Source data

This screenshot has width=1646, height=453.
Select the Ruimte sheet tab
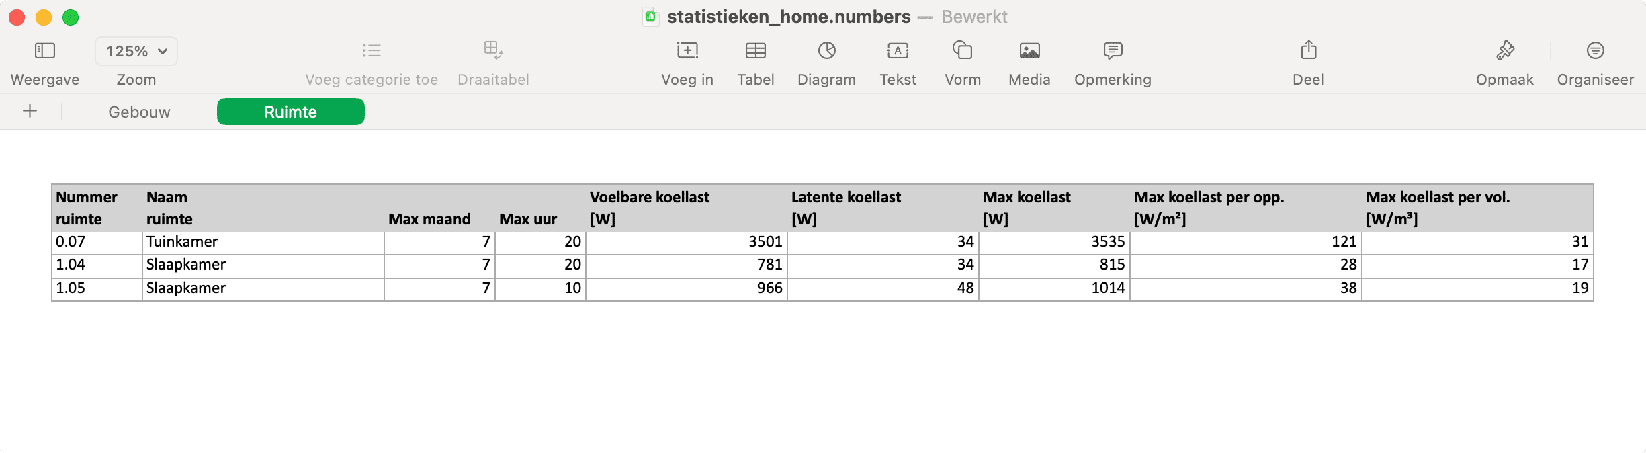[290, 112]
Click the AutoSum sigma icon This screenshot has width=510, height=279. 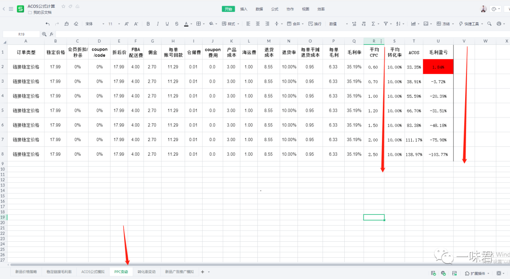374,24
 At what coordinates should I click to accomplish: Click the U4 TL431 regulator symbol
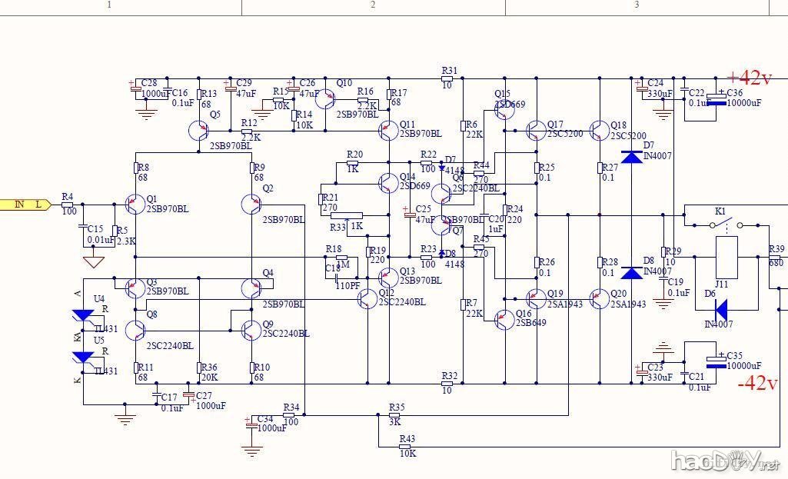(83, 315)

= Brief =
Extract, word for word, each line from the one that contains "At what coordinates" through the final line of the data above. Leave the pictures out.

= Final answer =
 At what coordinates should I click to accomplish: Click the U4 TL431 regulator symbol
(83, 315)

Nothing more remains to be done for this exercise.